Exercise details
In the entries below, find each line with the word "agent" and return it.

Records for the task
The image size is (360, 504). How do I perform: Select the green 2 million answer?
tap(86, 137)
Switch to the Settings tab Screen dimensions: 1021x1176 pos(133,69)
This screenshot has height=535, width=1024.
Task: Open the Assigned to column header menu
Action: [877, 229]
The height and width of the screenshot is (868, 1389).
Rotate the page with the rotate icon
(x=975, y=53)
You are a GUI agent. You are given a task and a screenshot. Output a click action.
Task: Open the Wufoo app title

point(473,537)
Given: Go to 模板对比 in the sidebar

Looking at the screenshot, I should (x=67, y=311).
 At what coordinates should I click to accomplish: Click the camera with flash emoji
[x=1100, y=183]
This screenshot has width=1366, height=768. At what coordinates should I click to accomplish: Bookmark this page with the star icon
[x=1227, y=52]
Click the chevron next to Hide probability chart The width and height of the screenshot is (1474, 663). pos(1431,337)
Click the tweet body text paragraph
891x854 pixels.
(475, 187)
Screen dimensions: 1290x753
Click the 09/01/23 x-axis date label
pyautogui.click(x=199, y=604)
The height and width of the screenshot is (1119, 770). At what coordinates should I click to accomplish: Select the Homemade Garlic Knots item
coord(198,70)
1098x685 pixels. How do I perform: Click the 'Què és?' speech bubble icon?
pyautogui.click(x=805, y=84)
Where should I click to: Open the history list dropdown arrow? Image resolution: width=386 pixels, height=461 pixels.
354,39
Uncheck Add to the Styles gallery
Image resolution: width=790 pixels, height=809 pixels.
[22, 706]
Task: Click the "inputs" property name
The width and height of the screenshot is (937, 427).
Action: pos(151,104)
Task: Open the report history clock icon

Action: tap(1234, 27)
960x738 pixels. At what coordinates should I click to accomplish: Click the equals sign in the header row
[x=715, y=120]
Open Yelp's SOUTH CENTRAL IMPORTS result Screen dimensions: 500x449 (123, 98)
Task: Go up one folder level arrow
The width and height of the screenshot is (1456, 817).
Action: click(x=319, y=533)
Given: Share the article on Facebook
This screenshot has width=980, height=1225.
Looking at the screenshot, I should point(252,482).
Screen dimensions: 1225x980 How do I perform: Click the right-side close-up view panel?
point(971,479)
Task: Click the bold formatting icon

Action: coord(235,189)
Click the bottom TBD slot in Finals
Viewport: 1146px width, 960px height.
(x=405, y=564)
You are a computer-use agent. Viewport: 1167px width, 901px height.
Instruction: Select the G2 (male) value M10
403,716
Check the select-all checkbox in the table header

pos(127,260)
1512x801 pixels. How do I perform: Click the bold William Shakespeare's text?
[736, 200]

Exercise solution
You are a GUI agent. You are given a task and a screenshot. Output a click action.
You are a computer-use agent. Viewport: 1167px width, 901px height.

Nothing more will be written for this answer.